Time for a home truth about doing edge computing: The one thing most likely to kill your edge Kubernetes project is a brown cardboard box.
“Huh?” I hear you say. Well, grab your popcorn and lean in, because things are about to get real.
Does the Cloud Native Community Know Enough About Logistics?
We’ve spent more than a decade containerizing and moving to the cloud (and we’re still at it).
The siren call driving this mission is speed of execution: Focus on your business case and your software, and don’t worry about infrastructure.

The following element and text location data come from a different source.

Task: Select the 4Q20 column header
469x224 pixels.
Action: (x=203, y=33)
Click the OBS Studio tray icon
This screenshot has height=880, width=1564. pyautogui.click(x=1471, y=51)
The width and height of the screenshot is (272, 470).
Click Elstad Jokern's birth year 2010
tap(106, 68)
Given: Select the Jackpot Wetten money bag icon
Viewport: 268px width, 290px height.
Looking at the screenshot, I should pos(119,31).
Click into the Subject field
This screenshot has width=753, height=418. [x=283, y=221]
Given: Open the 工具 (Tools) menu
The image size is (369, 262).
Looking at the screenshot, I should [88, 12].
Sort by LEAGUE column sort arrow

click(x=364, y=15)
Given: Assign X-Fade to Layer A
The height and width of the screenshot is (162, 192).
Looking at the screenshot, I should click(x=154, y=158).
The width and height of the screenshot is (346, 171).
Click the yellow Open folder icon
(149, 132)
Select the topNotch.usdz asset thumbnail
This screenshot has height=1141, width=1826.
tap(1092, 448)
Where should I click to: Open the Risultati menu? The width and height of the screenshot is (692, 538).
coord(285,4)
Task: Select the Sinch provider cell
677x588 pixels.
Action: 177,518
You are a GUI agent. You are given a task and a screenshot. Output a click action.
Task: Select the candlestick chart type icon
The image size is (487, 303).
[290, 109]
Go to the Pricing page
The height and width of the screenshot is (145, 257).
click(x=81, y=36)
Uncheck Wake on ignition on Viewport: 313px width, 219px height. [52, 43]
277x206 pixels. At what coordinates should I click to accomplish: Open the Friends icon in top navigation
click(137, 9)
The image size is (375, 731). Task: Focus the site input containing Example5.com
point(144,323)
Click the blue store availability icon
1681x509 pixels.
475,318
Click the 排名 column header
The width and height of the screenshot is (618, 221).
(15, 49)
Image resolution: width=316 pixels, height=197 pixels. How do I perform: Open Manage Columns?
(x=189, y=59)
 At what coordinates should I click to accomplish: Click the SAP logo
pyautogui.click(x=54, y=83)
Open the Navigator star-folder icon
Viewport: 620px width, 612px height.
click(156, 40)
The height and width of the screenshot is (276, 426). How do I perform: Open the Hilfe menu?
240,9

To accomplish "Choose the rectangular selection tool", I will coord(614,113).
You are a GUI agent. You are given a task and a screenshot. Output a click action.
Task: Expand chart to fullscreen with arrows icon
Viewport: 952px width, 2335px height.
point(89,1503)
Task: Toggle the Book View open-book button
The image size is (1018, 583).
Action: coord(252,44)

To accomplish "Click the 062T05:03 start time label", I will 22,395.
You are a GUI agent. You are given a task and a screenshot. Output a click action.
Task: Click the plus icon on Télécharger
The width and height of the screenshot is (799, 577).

Software is eating the world, it’s where the value is. It’s where the innovation is. It’s where you should pay the most attention.
Infrastructure — and by that I mean all those servers, networks, storage — that’s all abstracted away, taken care of by hard-working people doing magic that you no longer have to worry about.
We’ve all been so focused on beautiful GitOps, software supply chains, infrastructure as code, and a raft of other things. When it comes to our apps in the cloud, infrastructure is just something at the end of an API. We snap our fingers and it’s there.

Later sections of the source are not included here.